Records shown section start

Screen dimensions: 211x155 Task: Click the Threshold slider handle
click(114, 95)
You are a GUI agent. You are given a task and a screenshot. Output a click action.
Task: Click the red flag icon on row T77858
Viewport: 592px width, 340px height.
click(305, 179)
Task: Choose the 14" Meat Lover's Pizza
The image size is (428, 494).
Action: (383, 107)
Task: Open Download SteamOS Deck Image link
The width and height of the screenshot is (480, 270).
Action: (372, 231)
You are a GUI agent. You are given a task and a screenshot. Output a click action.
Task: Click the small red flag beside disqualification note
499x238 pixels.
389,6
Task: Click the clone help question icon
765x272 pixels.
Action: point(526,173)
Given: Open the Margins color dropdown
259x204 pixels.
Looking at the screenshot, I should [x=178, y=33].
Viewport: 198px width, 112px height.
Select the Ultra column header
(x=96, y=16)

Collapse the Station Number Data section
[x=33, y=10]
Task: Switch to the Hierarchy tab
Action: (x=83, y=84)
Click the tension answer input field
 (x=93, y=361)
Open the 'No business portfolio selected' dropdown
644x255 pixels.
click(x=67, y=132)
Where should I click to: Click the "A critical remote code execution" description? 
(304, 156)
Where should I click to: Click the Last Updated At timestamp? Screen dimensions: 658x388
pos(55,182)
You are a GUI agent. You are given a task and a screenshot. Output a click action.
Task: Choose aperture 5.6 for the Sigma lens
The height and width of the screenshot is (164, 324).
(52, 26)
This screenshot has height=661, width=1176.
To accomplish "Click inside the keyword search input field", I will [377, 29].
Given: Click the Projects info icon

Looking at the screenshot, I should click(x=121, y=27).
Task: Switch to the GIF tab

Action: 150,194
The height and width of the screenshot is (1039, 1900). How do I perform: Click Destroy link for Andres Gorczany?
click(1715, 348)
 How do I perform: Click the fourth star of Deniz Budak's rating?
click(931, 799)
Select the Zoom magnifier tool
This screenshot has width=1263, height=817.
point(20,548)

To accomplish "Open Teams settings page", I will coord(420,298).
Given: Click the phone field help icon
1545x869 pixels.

Records shown section end

What you need to do –
Your answer should be each line of the data that contains the word "will", copied as it stands.

Expected answer –
To accomplish "Click inside the keyword search input field", I will [377, 29].
To accomplish "Open Teams settings page", I will coord(420,298).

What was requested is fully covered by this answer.